Violations of International Law
Legal experts reviewing the allegations for this report noted their gravity. The acts described—targeting civilians, inhuman treatment, forced displacement—would constitute clear breaches of Common Article 3 of the Geneva Conventions and the Rome Statute of the International Criminal Court (ICC).
“The abandonment of explosives and the creation of mass graves near water sources show a blatant disregard for the principles of distinction and precaution, and for the long-term well-being of the civilian population,” said a humanitarian law researcher from the region, who spoke on condition of anonymity.
The Stakes for the International Community
The M23 report calls for urgent international intervention: diplomatic pressure on Bujumbura and a prompt ICC investigation. These calls come amidst a stalled regional peace process and a worsening humanitarian crisis, with over 7 million people displaced within DRC.

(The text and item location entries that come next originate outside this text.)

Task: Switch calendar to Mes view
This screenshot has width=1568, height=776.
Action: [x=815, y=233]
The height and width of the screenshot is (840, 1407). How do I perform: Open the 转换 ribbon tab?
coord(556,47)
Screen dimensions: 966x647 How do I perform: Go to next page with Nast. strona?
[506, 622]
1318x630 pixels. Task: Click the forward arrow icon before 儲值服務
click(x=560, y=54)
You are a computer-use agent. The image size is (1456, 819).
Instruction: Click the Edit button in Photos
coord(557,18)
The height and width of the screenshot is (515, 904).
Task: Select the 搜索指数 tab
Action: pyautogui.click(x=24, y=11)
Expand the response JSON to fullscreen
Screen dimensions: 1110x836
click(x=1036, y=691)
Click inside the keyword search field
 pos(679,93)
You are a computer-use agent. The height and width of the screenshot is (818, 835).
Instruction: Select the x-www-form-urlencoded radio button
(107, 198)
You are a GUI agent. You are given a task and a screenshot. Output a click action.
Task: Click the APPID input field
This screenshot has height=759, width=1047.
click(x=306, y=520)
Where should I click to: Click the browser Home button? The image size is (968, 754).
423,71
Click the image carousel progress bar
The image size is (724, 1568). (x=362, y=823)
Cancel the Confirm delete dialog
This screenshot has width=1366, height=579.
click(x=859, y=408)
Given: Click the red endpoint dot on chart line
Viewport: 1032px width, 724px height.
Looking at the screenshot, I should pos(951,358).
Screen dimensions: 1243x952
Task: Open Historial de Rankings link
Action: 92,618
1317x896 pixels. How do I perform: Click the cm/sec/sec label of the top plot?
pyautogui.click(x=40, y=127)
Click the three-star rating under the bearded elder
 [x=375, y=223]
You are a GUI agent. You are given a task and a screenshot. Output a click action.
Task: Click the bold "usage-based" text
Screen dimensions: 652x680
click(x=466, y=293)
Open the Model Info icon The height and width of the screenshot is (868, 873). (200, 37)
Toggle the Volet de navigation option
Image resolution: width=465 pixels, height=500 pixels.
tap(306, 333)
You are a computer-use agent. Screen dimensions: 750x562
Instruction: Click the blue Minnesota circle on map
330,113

The United Nations Organization Stabilization Mission in the DRC (MONUSCO) is in the process of a contested withdrawal, leaving a security vacuum. The international community’s leverage appears limited, with focus divided among numerous global crises.
Silence from Bujumbura
Requests for comment from the Burundian government and military headquarters have so far gone unanswered. Historically, Burundi has denied allegations of human rights abuses by its forces both at home and abroad.
The Human Cost
Beyond the legal framework, the report sketches a landscape of profound suffering: families scattered, fields abandoned, schools shuttered, and communities living under a pall of fear. The psychological trauma and the physical destruction risk creating cycles of instability that will endure long after the guns fall silent.
As the world’s attention wavers, the people of eastern DRC continue to pay the price for a regional conflict where accountability remains elusive and the fundamental rules of war are treated as optional.